● **Provided records**
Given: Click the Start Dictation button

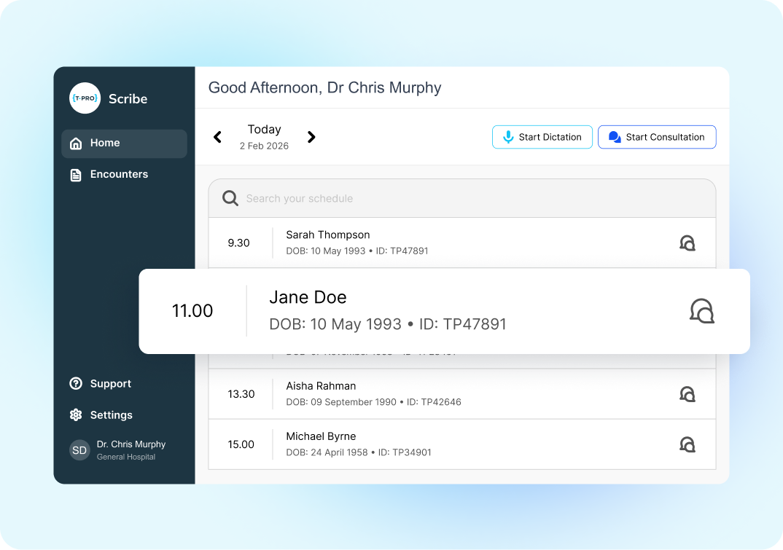Looking at the screenshot, I should tap(542, 137).
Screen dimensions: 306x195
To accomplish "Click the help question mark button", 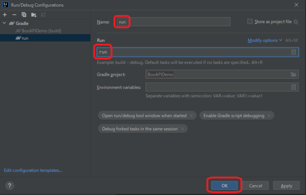I will [x=10, y=185].
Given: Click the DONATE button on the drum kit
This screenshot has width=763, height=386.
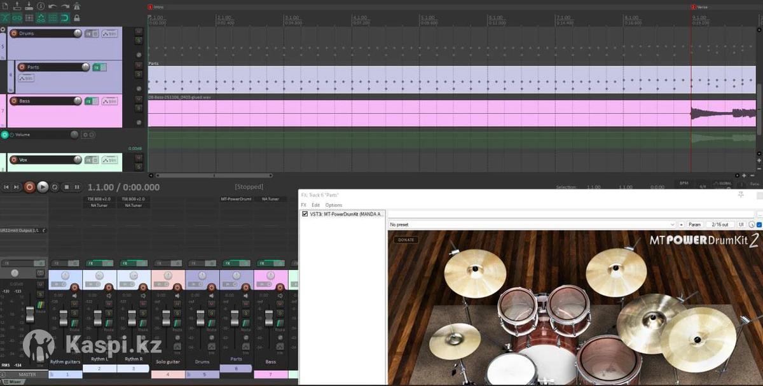Looking at the screenshot, I should [x=405, y=240].
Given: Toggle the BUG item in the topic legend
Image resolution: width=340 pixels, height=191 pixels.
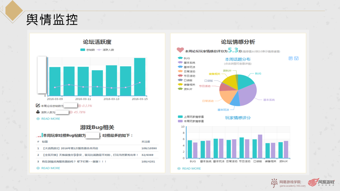Looking at the screenshot, I should (183, 58).
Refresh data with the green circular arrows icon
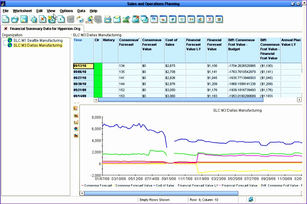 point(80,19)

● **Activity**
With pictures omitted, reproduce exactly the lines from the line containing "Given: Click the DONATE" through the end of the data above.

● **Response to this task**
Given: Click the DONATE button on the drum kit
This screenshot has width=763, height=386.
Looking at the screenshot, I should [x=405, y=240].
Given: Toggle the BUG item in the topic legend
Image resolution: width=340 pixels, height=191 pixels.
Looking at the screenshot, I should (183, 58).
Refresh data with the green circular arrows icon
 point(80,19)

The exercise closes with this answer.